Cartilagem e poesia
Pádua Fernandes
“Se a sereia gritar por socorro/ nem por isso deixa de matar o marinheiro”, escreve Leandro Rafael Perez; ao menos desde Homero, o canto das sereias é uma das vozes possíveis da poesia; ao menos desde Mallarmé, é necessário saber que elas dizem o nada – e o autor deste livro tem consciência disso: “a vastidão me espera em vão gorada nas orlas/ e de uma crueza triste junto ao cerne mofado./ Eu sempre soube que odiaria as gaivotas.”
No entanto, a que nada se destina a lança além do real só? O livro propõe para si uma série de desafios, com risco de dispersão. Aquele que encontra mais êxito é o da voz que nasce das águas (“Quando chove em vários sentidos” é o verso mais retomado), busca singrar novas vias no corpo (“Gosto de fazer braços eloquentes:/ Não o exagero oceânico pianista/ que até as bailarinas têm, tufões,/ quero-os capazes de fist-fucking”) e questiona os gêneros: “trabalhar é homem ter bigodes fartos/ trabalhar é mulher ter os seios que quiser/ travesti bigodudo não tem cliente?/ Vem que a gente constrói um lar junto, meu bem.”; nesta singela oração, lemos “Que todo pai seja padre de um filho travesti.”

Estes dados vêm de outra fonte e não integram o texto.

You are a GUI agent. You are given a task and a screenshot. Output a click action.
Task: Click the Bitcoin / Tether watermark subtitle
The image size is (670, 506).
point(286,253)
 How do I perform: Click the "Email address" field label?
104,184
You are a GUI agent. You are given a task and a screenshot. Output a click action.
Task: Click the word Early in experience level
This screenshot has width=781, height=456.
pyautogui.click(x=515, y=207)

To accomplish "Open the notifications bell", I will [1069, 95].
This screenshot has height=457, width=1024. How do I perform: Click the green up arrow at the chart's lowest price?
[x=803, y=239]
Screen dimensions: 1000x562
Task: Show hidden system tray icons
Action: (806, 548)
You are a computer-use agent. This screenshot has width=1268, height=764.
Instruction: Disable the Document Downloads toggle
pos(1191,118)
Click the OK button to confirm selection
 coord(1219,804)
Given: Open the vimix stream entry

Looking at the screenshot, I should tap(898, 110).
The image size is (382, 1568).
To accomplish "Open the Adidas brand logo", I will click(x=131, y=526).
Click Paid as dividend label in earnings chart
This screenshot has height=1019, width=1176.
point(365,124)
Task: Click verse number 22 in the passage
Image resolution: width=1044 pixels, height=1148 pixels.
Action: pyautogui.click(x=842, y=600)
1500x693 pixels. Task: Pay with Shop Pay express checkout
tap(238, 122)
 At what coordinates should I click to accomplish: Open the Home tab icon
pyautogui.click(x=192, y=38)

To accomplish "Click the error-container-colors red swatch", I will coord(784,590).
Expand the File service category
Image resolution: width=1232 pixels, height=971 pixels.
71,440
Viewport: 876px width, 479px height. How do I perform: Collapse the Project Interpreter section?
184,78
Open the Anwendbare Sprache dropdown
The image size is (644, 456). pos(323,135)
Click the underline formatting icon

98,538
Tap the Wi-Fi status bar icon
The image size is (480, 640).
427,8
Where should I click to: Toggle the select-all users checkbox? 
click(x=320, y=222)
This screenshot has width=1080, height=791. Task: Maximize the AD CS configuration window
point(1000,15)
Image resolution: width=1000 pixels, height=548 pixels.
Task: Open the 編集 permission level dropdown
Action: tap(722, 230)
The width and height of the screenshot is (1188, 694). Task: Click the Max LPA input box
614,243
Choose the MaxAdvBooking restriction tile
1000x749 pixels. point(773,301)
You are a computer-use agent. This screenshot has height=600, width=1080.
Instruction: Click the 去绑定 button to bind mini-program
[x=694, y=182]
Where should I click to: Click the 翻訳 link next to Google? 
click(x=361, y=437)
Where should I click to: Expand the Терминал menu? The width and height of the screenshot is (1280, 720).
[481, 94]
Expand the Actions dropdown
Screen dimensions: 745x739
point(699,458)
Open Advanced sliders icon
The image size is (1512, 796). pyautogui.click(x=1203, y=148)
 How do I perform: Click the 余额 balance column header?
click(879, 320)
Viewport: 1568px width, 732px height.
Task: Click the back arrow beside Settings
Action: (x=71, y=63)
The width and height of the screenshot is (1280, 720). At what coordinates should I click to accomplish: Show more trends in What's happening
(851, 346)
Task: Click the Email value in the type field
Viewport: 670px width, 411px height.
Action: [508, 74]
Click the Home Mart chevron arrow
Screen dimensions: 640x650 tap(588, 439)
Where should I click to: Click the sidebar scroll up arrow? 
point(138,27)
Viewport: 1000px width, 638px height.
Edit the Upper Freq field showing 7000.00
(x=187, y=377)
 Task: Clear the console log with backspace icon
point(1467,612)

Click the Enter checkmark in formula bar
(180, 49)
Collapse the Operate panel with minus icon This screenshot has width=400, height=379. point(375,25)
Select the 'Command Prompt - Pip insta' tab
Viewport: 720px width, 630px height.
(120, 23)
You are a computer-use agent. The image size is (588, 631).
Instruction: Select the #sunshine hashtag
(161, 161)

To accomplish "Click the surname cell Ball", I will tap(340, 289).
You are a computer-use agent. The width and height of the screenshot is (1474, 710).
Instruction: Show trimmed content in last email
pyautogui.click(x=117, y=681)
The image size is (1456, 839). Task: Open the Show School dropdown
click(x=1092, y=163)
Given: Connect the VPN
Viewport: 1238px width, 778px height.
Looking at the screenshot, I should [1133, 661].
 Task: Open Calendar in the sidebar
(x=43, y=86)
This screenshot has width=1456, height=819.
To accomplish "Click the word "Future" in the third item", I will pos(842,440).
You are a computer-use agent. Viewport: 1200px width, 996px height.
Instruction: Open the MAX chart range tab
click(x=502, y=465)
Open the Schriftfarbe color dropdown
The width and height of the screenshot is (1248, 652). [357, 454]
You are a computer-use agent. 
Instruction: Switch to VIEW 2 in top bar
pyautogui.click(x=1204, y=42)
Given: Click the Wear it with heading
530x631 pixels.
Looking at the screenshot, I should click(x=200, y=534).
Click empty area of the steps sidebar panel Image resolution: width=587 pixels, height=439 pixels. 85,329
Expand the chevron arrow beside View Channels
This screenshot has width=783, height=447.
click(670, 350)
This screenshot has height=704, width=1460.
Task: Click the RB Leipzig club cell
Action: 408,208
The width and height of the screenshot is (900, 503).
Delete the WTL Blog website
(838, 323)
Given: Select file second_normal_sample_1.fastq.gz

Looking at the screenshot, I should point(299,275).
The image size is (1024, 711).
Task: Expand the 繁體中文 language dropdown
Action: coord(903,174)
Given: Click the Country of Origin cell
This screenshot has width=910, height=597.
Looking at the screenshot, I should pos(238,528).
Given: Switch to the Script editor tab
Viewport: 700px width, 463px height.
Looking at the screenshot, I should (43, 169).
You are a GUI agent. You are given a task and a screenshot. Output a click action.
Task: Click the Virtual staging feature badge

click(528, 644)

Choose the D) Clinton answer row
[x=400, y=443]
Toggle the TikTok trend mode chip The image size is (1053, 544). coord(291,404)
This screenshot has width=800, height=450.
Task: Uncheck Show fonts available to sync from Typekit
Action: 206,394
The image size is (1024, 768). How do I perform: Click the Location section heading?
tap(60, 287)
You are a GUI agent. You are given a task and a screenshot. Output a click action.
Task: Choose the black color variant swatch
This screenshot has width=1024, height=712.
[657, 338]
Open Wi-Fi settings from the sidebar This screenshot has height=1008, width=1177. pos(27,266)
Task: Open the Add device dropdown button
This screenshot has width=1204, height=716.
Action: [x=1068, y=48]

Ana Cristina Cesar releu a sereia e as águas pela via do corpo. Leandro Rafael Perez busca também fazê-lo, por paisagens noturnas: “procuro quais holofotes fizeram pélvis,/ pernas, triângulo escaleno, descalça, os seios oculares.”
Com isso, demonstra uma sensibilidade às vezes parente de Mário de Sá-Carneiro (em versos como “Se eu fosse mulher,/ iria a festas longos/ com máscara entre os cabelos”) e de Lúcio Cardoso (testemunha-o “Evite desperdiçar lares toda/ vez que tacar fogo numa casa”).
Quando lemos “cartilagem por sobre o furo perfeito só me esperando voltar a usar brinco cumprido de mulher.”, e o brinco não é comprido, mas algo que se propõe cumprir, uma promessa que se deseja realizar, passa-se a esperar o mesmo desta poesia. Esperar que ela possa tomar posse do corpo e, assim, cantar de acordo com o desejo:
os meus braços quero tê-los assim gêmeos
como os teve minha vó ou meu tio bêbado,
eloquente e eloquente,
quero tê-los inteiros:
palma e dorso, axilas, cada detalhe,
pois não há cotovelo que sozinho baste
ante minha solidão eloquente, eloquente.